Rows of pointing data:
┌────────

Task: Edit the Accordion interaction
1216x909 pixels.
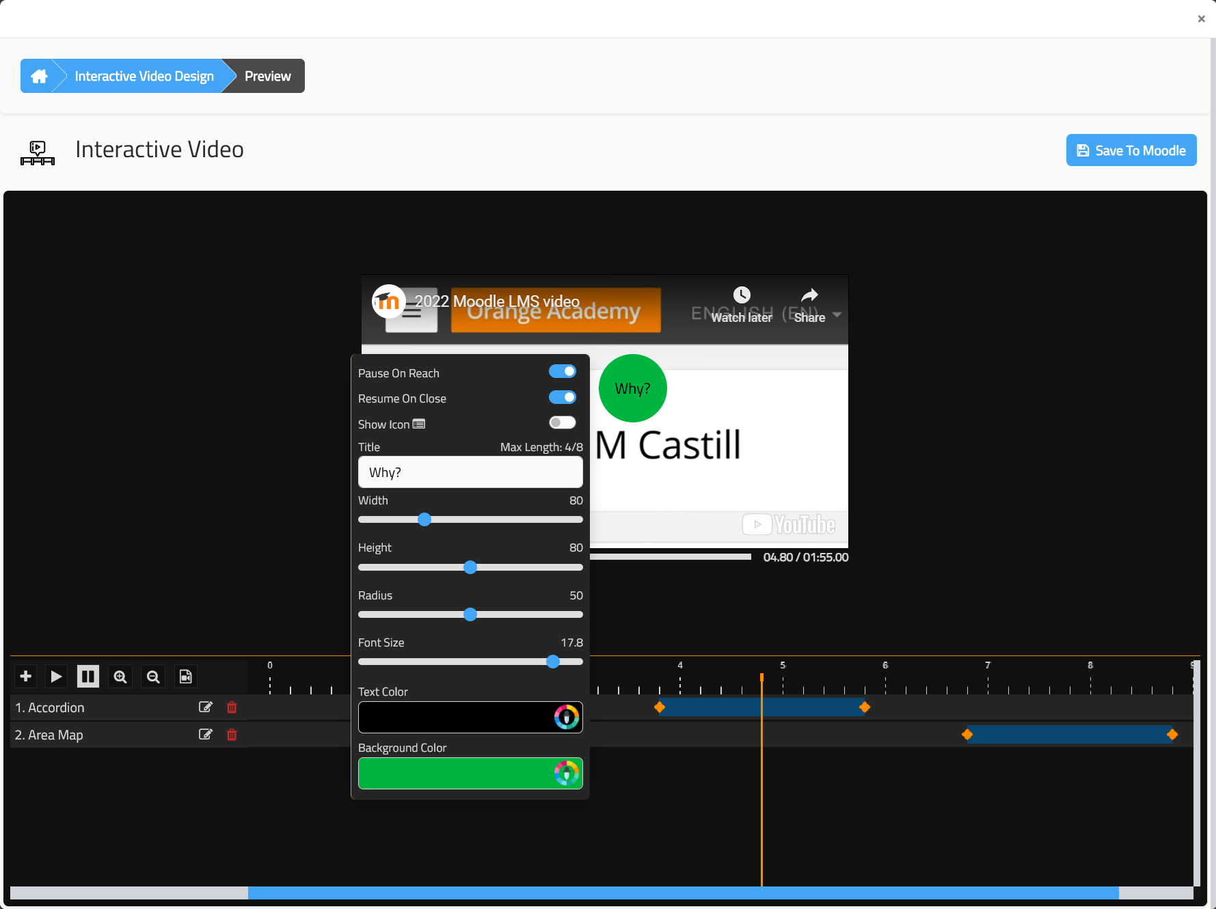Action: [205, 707]
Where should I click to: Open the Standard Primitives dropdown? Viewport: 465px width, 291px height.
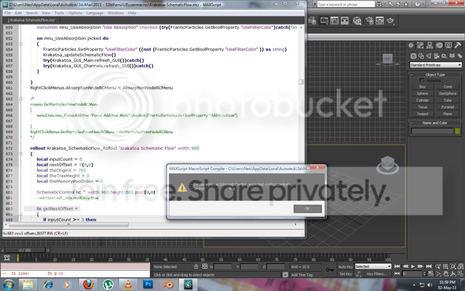point(435,65)
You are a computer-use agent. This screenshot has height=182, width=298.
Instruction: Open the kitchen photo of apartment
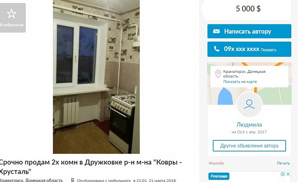point(96,77)
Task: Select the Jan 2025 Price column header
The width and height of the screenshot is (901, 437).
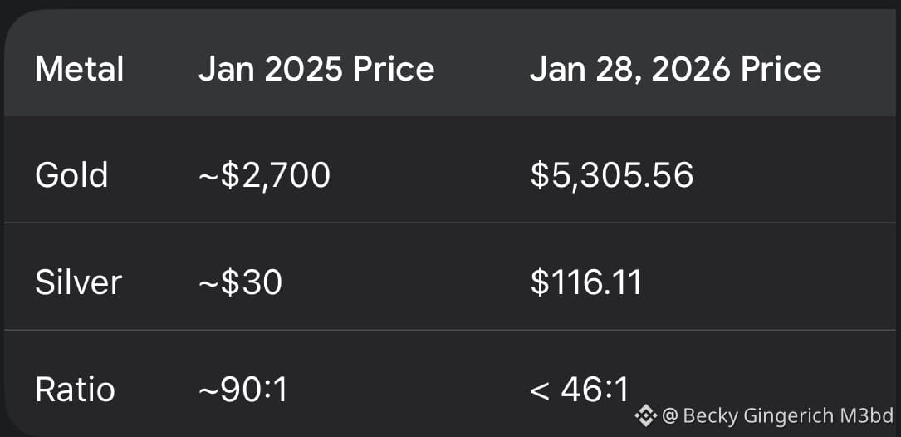Action: coord(316,69)
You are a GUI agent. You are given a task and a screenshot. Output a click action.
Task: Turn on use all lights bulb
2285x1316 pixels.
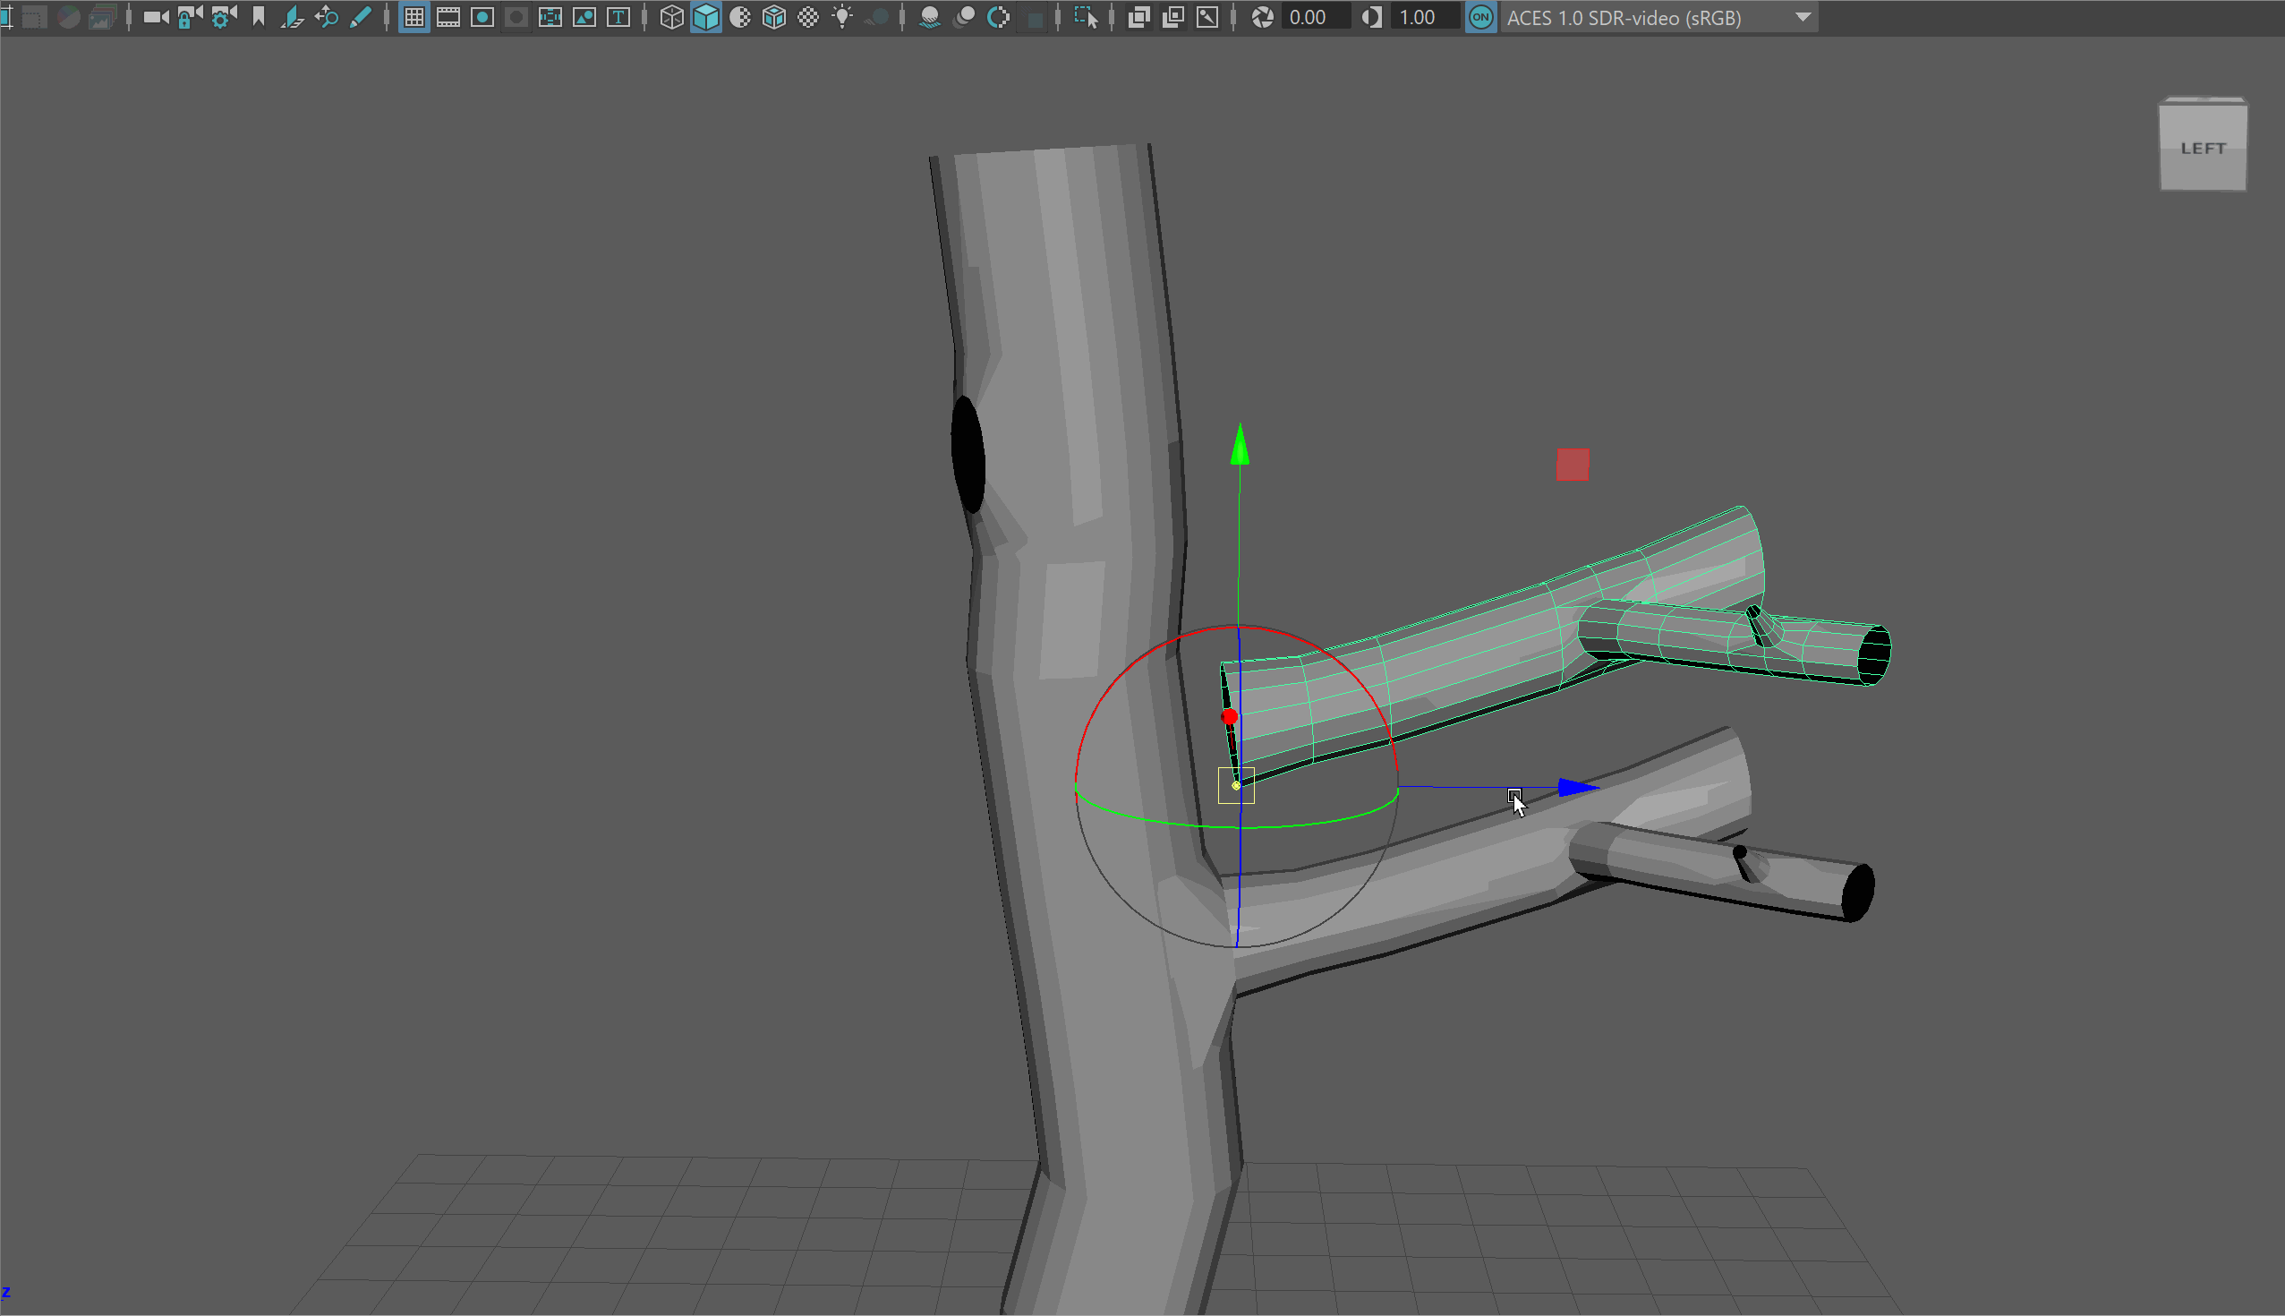(842, 17)
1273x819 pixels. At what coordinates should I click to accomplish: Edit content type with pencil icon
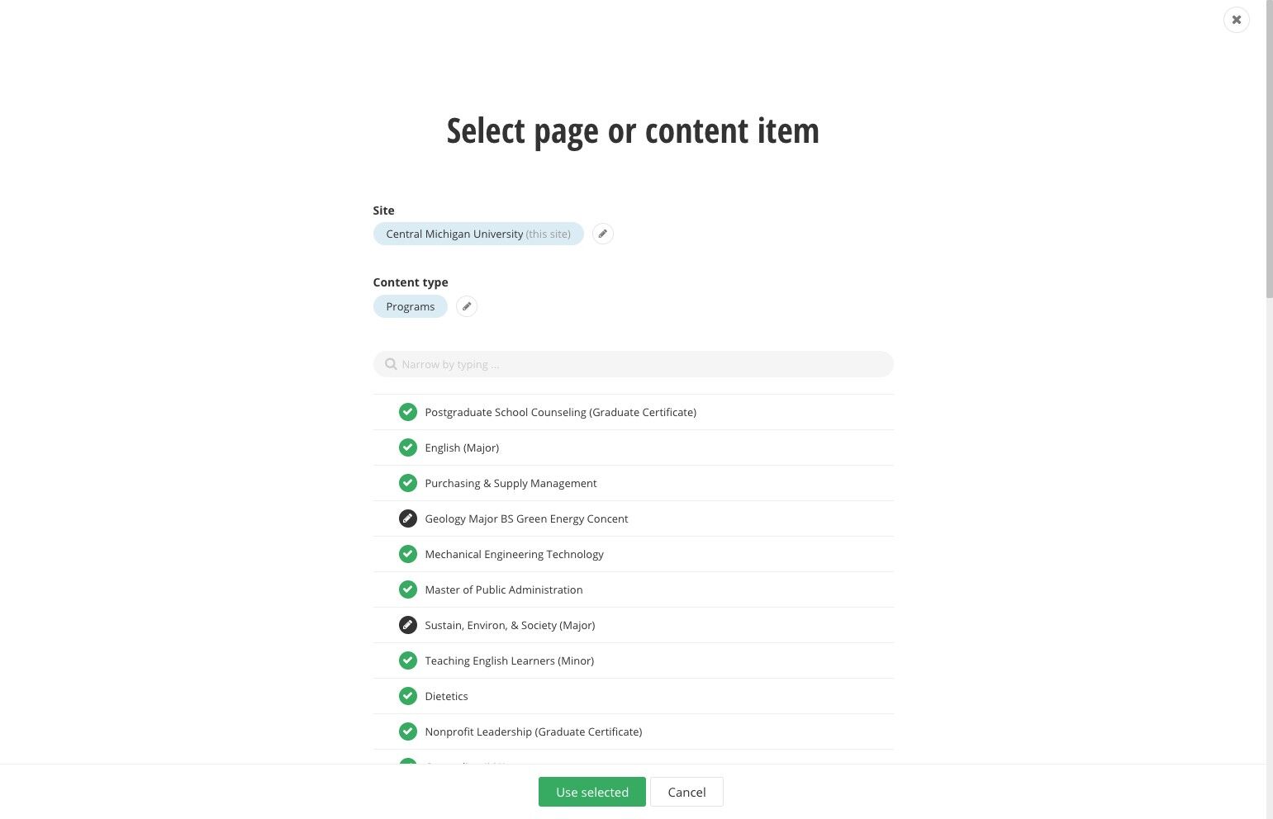(467, 306)

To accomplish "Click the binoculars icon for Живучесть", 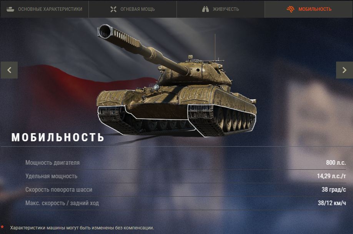I will (205, 9).
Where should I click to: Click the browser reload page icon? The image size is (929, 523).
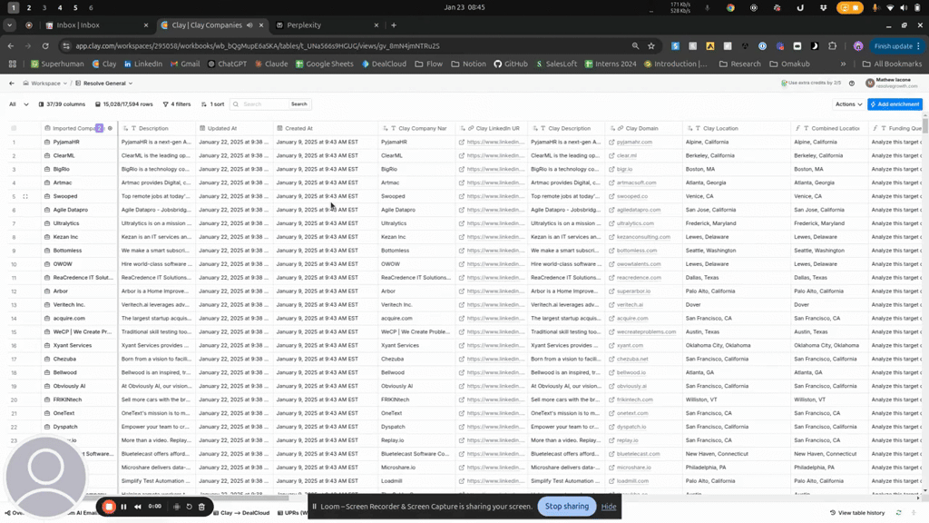click(x=44, y=45)
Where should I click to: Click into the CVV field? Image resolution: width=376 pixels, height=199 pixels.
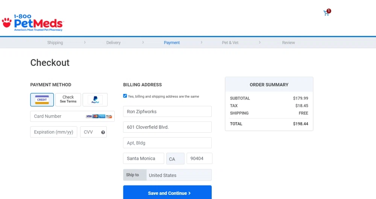click(89, 132)
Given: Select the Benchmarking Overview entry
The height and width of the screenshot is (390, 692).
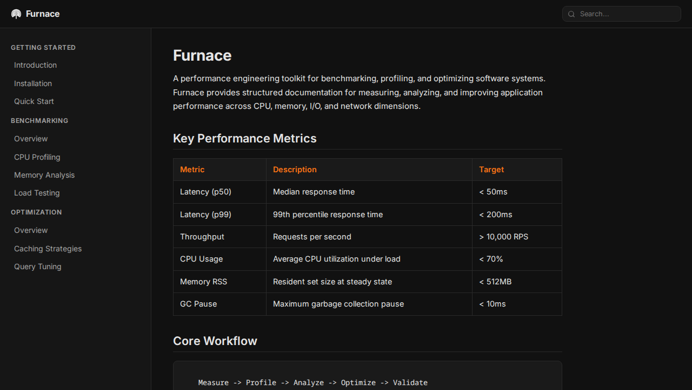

└────────

Work required =>
Rewrite the records from the line containing "Where should I click to: Click the" through the end of the records, swapping "reload" for "refresh" and changing nothing else. Omit the pictures.

Solution to this task =>
Where should I click to: Click the browser refresh page icon? The image size is (929, 523).
click(x=44, y=45)
Where should I click to: Click into the CVV field? Image resolution: width=376 pixels, height=199 pixels.
click(89, 132)
Given: Select the Benchmarking Overview entry
The height and width of the screenshot is (390, 692).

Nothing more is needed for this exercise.